### YOUR INSTRUCTIONS
Can you lay out the lines below as a JSON list of strings, one string per line, with blank lines left out?

### DATASET ENTRIES

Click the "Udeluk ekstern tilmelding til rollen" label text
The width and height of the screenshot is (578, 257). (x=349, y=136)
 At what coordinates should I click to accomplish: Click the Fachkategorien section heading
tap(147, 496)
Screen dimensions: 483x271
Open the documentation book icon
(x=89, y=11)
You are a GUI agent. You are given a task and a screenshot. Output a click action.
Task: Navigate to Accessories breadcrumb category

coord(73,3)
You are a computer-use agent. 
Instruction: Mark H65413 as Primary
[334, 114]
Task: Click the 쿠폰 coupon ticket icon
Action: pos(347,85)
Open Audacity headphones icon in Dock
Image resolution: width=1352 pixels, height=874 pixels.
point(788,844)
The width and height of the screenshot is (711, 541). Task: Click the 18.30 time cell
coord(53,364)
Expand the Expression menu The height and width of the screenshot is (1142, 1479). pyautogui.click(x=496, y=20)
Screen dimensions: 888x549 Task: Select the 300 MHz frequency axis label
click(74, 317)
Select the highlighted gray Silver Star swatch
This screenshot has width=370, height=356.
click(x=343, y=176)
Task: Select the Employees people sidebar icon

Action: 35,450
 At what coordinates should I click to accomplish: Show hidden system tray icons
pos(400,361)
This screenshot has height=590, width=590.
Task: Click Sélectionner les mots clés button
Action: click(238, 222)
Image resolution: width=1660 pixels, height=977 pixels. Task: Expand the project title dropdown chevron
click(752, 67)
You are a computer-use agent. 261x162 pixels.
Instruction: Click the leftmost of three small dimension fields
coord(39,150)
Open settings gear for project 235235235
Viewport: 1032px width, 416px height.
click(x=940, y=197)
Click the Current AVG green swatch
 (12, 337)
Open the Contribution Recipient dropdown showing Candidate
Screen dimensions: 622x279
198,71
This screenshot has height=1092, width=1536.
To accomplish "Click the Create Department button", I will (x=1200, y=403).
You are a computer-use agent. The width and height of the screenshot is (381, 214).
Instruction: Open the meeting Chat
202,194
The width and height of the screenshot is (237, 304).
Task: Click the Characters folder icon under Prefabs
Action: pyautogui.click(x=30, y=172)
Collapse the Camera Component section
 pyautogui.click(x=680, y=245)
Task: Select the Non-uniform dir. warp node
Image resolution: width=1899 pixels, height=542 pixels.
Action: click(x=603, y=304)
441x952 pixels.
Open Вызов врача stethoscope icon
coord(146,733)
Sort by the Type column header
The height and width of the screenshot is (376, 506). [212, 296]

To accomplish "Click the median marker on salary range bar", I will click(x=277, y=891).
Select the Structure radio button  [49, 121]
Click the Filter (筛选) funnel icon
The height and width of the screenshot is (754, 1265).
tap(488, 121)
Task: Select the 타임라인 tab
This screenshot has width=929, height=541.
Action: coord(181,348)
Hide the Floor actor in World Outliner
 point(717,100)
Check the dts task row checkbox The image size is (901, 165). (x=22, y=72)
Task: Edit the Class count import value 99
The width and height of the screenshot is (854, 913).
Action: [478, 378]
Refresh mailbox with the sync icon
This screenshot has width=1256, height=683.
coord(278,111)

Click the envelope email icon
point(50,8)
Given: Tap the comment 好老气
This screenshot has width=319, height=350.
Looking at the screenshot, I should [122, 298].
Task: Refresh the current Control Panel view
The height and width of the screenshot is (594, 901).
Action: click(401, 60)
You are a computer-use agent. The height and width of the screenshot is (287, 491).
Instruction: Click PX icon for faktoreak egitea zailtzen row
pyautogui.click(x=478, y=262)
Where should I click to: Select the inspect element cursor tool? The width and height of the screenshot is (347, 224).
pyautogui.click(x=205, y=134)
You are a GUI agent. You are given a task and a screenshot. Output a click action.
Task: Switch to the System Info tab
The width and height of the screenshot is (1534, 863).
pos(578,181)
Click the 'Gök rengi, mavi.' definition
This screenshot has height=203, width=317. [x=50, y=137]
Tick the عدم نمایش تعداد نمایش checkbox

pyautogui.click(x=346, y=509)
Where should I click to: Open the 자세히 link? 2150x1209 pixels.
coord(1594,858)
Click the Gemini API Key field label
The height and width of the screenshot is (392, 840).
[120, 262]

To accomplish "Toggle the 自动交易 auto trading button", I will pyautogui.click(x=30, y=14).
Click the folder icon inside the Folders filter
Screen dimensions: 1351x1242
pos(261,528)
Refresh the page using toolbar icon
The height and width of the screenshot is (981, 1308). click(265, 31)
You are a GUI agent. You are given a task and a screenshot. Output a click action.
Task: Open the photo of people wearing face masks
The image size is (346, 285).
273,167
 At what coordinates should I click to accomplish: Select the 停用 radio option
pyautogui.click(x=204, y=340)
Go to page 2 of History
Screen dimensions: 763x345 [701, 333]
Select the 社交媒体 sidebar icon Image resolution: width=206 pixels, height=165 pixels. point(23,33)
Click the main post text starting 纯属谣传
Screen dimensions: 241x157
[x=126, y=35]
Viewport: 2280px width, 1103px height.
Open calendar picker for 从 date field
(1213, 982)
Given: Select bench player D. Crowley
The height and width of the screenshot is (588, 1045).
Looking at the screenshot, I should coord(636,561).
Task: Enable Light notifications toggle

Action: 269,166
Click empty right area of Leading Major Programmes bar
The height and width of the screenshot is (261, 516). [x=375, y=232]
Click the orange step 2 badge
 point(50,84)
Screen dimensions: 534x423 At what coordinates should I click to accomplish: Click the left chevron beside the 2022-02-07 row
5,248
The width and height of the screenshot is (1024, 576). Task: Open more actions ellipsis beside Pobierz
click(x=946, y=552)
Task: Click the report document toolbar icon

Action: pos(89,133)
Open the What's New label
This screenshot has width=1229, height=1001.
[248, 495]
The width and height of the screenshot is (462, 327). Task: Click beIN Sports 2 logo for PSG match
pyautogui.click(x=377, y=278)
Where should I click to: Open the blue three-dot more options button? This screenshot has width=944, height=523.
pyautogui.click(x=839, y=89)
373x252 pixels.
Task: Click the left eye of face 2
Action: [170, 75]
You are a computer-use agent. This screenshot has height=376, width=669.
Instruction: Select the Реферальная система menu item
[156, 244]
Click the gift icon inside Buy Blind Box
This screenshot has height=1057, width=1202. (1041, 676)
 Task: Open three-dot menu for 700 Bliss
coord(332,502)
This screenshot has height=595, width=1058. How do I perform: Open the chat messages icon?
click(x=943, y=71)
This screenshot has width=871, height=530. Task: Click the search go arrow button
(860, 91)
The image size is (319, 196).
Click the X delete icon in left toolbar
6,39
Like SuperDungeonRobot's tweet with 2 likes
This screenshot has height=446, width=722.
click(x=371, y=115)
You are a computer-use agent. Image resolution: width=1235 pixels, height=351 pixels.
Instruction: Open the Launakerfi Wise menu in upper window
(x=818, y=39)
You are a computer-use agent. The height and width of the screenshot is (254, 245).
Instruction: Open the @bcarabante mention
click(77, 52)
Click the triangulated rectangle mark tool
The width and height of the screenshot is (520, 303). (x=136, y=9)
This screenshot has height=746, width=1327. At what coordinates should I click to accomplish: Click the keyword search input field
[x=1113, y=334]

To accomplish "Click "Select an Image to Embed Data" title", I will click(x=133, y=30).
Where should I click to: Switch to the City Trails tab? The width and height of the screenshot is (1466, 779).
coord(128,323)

### SOLUTION
[
  "Click the \"Udeluk ekstern tilmelding til rollen\" label text",
  "The width and height of the screenshot is (578, 257). (x=349, y=136)",
  " At what coordinates should I click to accomplish: Click the Fachkategorien section heading",
  "tap(147, 496)",
  "Screen dimensions: 483x271",
  "Open the documentation book icon",
  "(x=89, y=11)",
  "You are a GUI agent. You are given a task and a screenshot. Output a click action.",
  "Task: Navigate to Accessories breadcrumb category",
  "coord(73,3)",
  "You are a computer-use agent. ",
  "Instruction: Mark H65413 as Primary",
  "[334, 114]",
  "Task: Click the 쿠폰 coupon ticket icon",
  "Action: pos(347,85)",
  "Open Audacity headphones icon in Dock",
  "Image resolution: width=1352 pixels, height=874 pixels.",
  "point(788,844)",
  "The width and height of the screenshot is (711, 541). Task: Click the 18.30 time cell",
  "coord(53,364)",
  "Expand the Expression menu The height and width of the screenshot is (1142, 1479). pyautogui.click(x=496, y=20)",
  "Screen dimensions: 888x549 Task: Select the 300 MHz frequency axis label",
  "click(74, 317)",
  "Select the highlighted gray Silver Star swatch",
  "This screenshot has width=370, height=356.",
  "click(x=343, y=176)",
  "Task: Select the Employees people sidebar icon",
  "Action: 35,450",
  " At what coordinates should I click to accomplish: Show hidden system tray icons",
  "pos(400,361)",
  "This screenshot has height=590, width=590.",
  "Task: Click Sélectionner les mots clés button",
  "Action: click(238, 222)",
  "Image resolution: width=1660 pixels, height=977 pixels. Task: Expand the project title dropdown chevron",
  "click(752, 67)",
  "You are a computer-use agent. 261x162 pixels.",
  "Instruction: Click the leftmost of three small dimension fields",
  "coord(39,150)",
  "Open settings gear for project 235235235",
  "Viewport: 1032px width, 416px height.",
  "click(x=940, y=197)",
  "Click the Current AVG green swatch",
  " (12, 337)",
  "Open the Contribution Recipient dropdown showing Candidate",
  "Screen dimensions: 622x279",
  "198,71",
  "This screenshot has height=1092, width=1536.",
  "To accomplish \"Click the Create Department button\", I will (x=1200, y=403).",
  "You are a computer-use agent. The width and height of the screenshot is (381, 214).",
  "Instruction: Open the meeting Chat",
  "202,194",
  "The width and height of the screenshot is (237, 304).",
  "Task: Click the Characters folder icon under Prefabs",
  "Action: pyautogui.click(x=30, y=172)",
  "Collapse the Camera Component section",
  " pyautogui.click(x=680, y=245)",
  "Task: Select the Non-uniform dir. warp node",
  "Image resolution: width=1899 pixels, height=542 pixels.",
  "Action: click(x=603, y=304)",
  "441x952 pixels.",
  "Open Вызов врача stethoscope icon",
  "coord(146,733)",
  "Sort by the Type column header",
  "The height and width of the screenshot is (376, 506). [212, 296]",
  "To accomplish \"Click the median marker on salary range bar\", I will click(x=277, y=891).",
  "Select the Structure radio button  [49, 121]",
  "Click the Filter (筛选) funnel icon",
  "The height and width of the screenshot is (754, 1265).",
  "tap(488, 121)",
  "Task: Select the 타임라인 tab",
  "This screenshot has width=929, height=541.",
  "Action: coord(181,348)",
  "Hide the Floor actor in World Outliner",
  " point(717,100)",
  "Check the dts task row checkbox The image size is (901, 165). (x=22, y=72)",
  "Task: Edit the Class count import value 99",
  "The width and height of the screenshot is (854, 913).",
  "Action: [478, 378]",
  "Refresh mailbox with the sync icon",
  "This screenshot has width=1256, height=683.",
  "coord(278,111)",
  "Click the envelope email icon",
  "point(50,8)",
  "Given: Tap the comment 好老气",
  "This screenshot has width=319, height=350.",
  "Looking at the screenshot, I should [122, 298].",
  "Task: Refresh the current Control Panel view",
  "The height and width of the screenshot is (594, 901).",
  "Action: click(401, 60)",
  "You are a computer-use agent. The height and width of the screenshot is (287, 491).",
  "Instruction: Click PX icon for faktoreak egitea zailtzen row",
  "pyautogui.click(x=478, y=262)",
  "Where should I click to: Select the inspect element cursor tool? The width and height of the screenshot is (347, 224).",
  "pyautogui.click(x=205, y=134)",
  "You are a GUI agent. You are given a task and a screenshot. Output a click action.",
  "Task: Switch to the System Info tab",
  "The width and height of the screenshot is (1534, 863).",
  "pos(578,181)",
  "Click the 'Gök rengi, mavi.' definition",
  "This screenshot has height=203, width=317. [x=50, y=137]",
  "Tick the عدم نمایش تعداد نمایش checkbox",
  "pyautogui.click(x=346, y=509)",
  "Where should I click to: Open the 자세히 link? 2150x1209 pixels.",
  "coord(1594,858)",
  "Click the Gemini API Key field label",
  "The height and width of the screenshot is (392, 840).",
  "[120, 262]",
  "To accomplish \"Toggle the 自动交易 auto trading button\", I will pyautogui.click(x=30, y=14).",
  "Click the folder icon inside the Folders filter",
  "Screen dimensions: 1351x1242",
  "pos(261,528)",
  "Refresh the page using toolbar icon",
  "The height and width of the screenshot is (981, 1308). click(265, 31)",
  "You are a GUI agent. You are given a task and a screenshot. Output a click action.",
  "Task: Open the photo of people wearing face masks",
  "The image size is (346, 285).",
  "273,167",
  " At what coordinates should I click to accomplish: Select the 停用 radio option",
  "pyautogui.click(x=204, y=340)",
  "Go to page 2 of History",
  "Screen dimensions: 763x345 [701, 333]",
  "Select the 社交媒体 sidebar icon Image resolution: width=206 pixels, height=165 pixels. point(23,33)",
  "Click the main post text starting 纯属谣传",
  "Screen dimensions: 241x157",
  "[x=126, y=35]",
  "Viewport: 2280px width, 1103px height.",
  "Open calendar picker for 从 date field",
  "(1213, 982)",
  "Given: Select bench player D. Crowley",
  "The height and width of the screenshot is (588, 1045).",
  "Looking at the screenshot, I should coord(636,561).",
  "Task: Enable Light notifications toggle",
  "Action: 269,166",
  "Click empty right area of Leading Major Programmes bar",
  "The height and width of the screenshot is (261, 516). [x=375, y=232]",
  "Click the orange step 2 badge",
  " point(50,84)",
  "Screen dimensions: 534x423 At what coordinates should I click to accomplish: Click the left chevron beside the 2022-02-07 row",
  "5,248",
  "The width and height of the screenshot is (1024, 576). Task: Open more actions ellipsis beside Pobierz",
  "click(x=946, y=552)",
  "Task: Click the report document toolbar icon",
  "Action: pos(89,133)",
  "Open the What's New label",
  "This screenshot has width=1229, height=1001.",
  "[248, 495]",
  "The width and height of the screenshot is (462, 327). Task: Click beIN Sports 2 logo for PSG match",
  "pyautogui.click(x=377, y=278)",
  "Where should I click to: Open the blue three-dot more options button? This screenshot has width=944, height=523.",
  "pyautogui.click(x=839, y=89)",
  "373x252 pixels.",
  "Task: Click the left eye of face 2",
  "Action: [170, 75]",
  "You are a computer-use agent. This screenshot has height=376, width=669.",
  "Instruction: Select the Реферальная система menu item",
  "[156, 244]",
  "Click the gift icon inside Buy Blind Box",
  "This screenshot has height=1057, width=1202. (1041, 676)",
  " Task: Open three-dot menu for 700 Bliss",
  "coord(332,502)",
  "This screenshot has height=595, width=1058. How do I perform: Open the chat messages icon?",
  "click(x=943, y=71)",
  "This screenshot has width=871, height=530. Task: Click the search go arrow button",
  "(860, 91)",
  "The image size is (319, 196).",
  "Click the X delete icon in left toolbar",
  "6,39",
  "Like SuperDungeonRobot's tweet with 2 likes",
  "This screenshot has height=446, width=722.",
  "click(x=371, y=115)",
  "You are a computer-use agent. Image resolution: width=1235 pixels, height=351 pixels.",
  "Instruction: Open the Launakerfi Wise menu in upper window",
  "(x=818, y=39)",
  "You are a computer-use agent. The height and width of the screenshot is (254, 245).",
  "Instruction: Open the @bcarabante mention",
  "click(77, 52)",
  "Click the triangulated rectangle mark tool",
  "The width and height of the screenshot is (520, 303). (x=136, y=9)",
  "This screenshot has height=746, width=1327. At what coordinates should I click to accomplish: Click the keyword search input field",
  "[x=1113, y=334]",
  "To accomplish \"Click \"Select an Image to Embed Data\" title\", I will click(x=133, y=30).",
  "Where should I click to: Switch to the City Trails tab? The width and height of the screenshot is (1466, 779).",
  "coord(128,323)"
]